_SUPPLIED MATERIAL_:
_ _ _ _ _ _ _
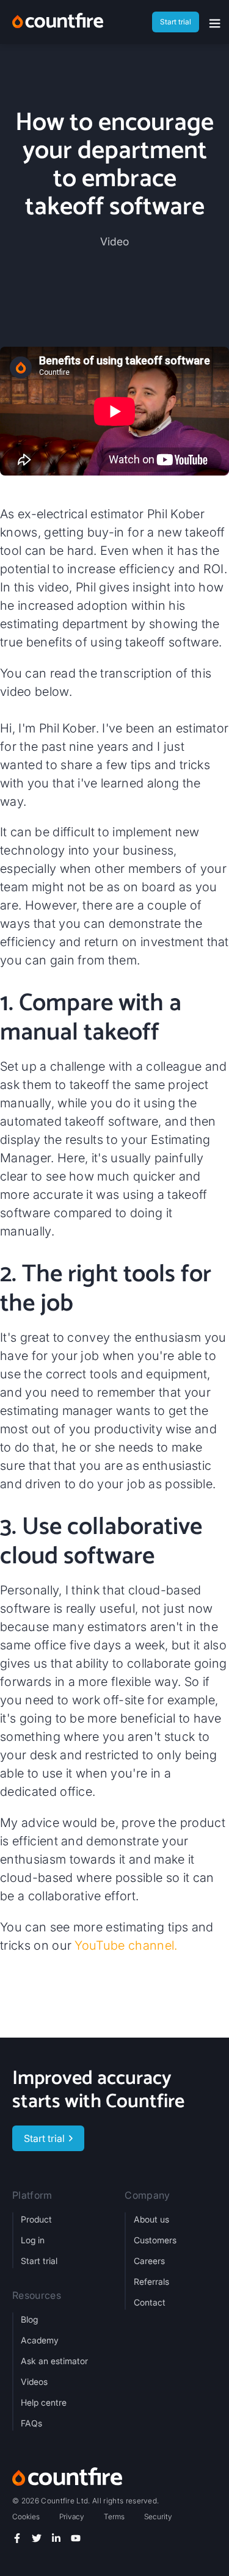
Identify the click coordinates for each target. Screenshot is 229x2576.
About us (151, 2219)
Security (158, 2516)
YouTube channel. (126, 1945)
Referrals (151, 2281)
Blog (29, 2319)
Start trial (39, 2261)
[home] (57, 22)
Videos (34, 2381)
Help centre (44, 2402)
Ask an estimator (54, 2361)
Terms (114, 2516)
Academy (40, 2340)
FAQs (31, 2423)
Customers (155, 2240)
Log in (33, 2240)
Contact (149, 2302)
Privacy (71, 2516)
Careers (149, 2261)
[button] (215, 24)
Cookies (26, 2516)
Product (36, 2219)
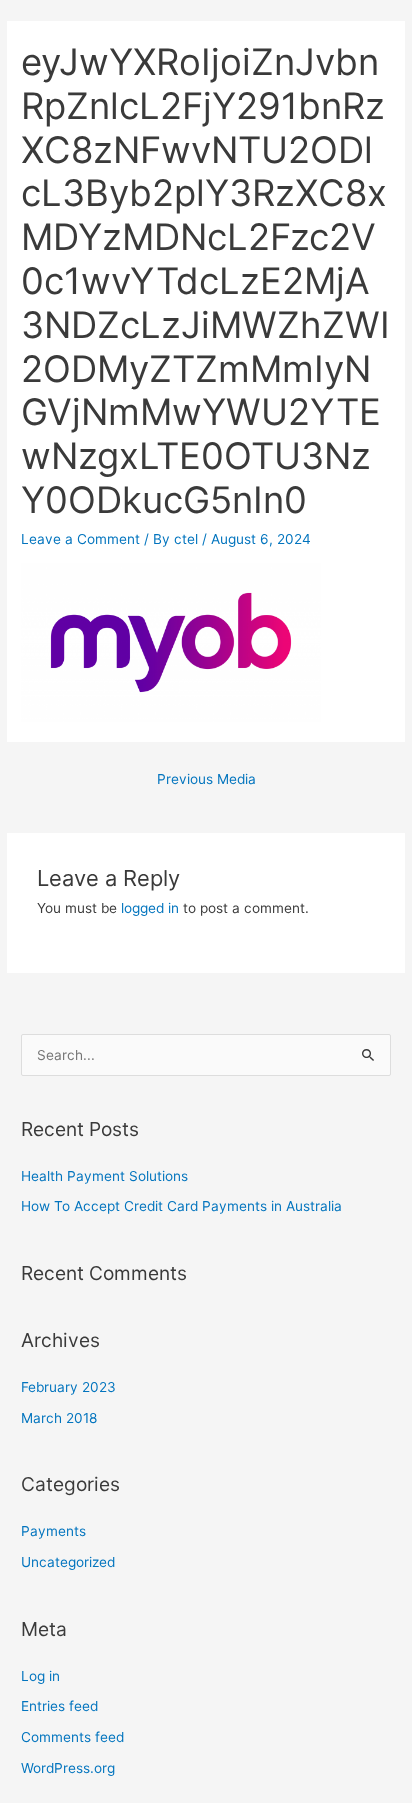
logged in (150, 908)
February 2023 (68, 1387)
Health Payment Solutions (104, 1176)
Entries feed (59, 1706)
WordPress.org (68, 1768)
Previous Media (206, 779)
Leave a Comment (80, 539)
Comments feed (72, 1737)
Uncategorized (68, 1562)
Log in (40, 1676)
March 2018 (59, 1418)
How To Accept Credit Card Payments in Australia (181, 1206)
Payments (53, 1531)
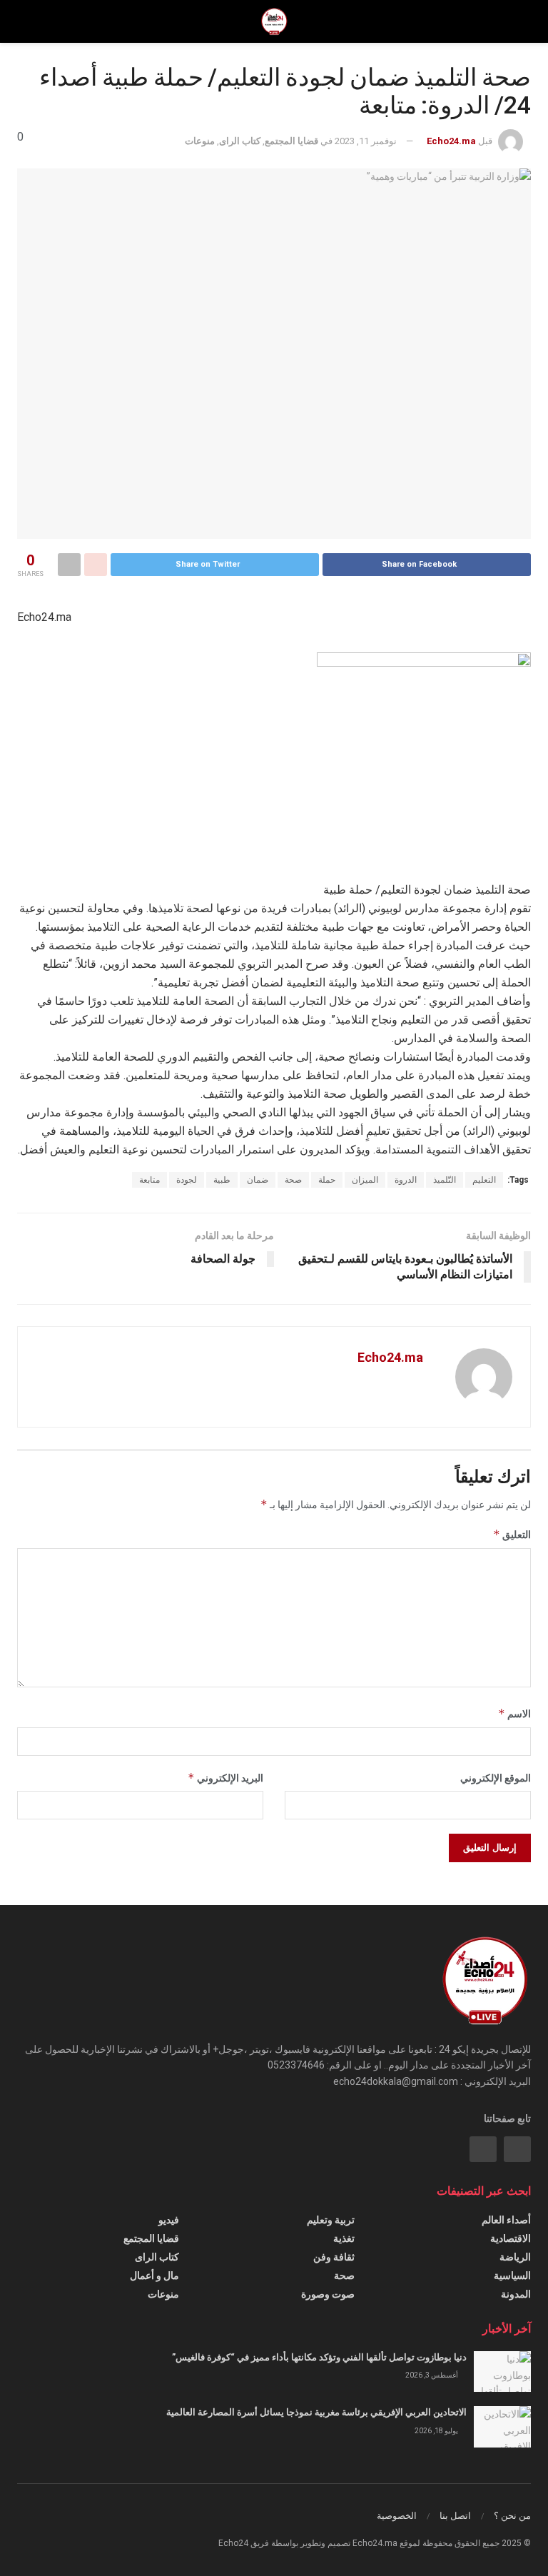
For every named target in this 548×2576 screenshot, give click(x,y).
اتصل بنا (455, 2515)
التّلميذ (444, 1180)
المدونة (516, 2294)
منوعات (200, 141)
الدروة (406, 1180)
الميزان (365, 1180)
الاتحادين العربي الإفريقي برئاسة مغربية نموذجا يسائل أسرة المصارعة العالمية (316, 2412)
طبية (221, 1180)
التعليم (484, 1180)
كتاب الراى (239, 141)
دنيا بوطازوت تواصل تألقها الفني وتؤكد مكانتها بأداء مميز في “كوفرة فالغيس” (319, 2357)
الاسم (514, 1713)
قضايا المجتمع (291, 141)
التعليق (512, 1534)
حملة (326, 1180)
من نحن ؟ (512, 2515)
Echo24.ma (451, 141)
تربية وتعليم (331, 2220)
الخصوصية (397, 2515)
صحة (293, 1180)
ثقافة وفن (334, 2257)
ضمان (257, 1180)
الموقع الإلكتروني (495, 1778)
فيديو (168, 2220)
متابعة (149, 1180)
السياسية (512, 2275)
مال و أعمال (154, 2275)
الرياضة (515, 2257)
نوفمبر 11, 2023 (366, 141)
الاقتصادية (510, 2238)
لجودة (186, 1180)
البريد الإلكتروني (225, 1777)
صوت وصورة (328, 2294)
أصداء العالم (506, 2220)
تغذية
_ _ _ _ _ _ _
_EXERCISE INSTRUCTIONS_: What's needed is a word-for-word copy of the lines from the one holding "التعليق (512, 1534)" through the final line of the data.

_SOLUTION BELOW_:
التعليق (512, 1534)
حملة (326, 1180)
من نحن ؟ (512, 2515)
Echo24.ma (451, 141)
تربية وتعليم (331, 2220)
الخصوصية (397, 2515)
صحة (293, 1180)
ثقافة وفن (334, 2257)
ضمان (257, 1180)
الموقع الإلكتروني (495, 1778)
فيديو (168, 2220)
متابعة (149, 1180)
السياسية (512, 2275)
مال و أعمال (154, 2275)
الرياضة (515, 2257)
نوفمبر 11, 2023 (366, 141)
الاقتصادية (510, 2238)
لجودة (186, 1180)
البريد الإلكتروني (225, 1777)
صوت وصورة (328, 2294)
أصداء العالم (506, 2220)
تغذية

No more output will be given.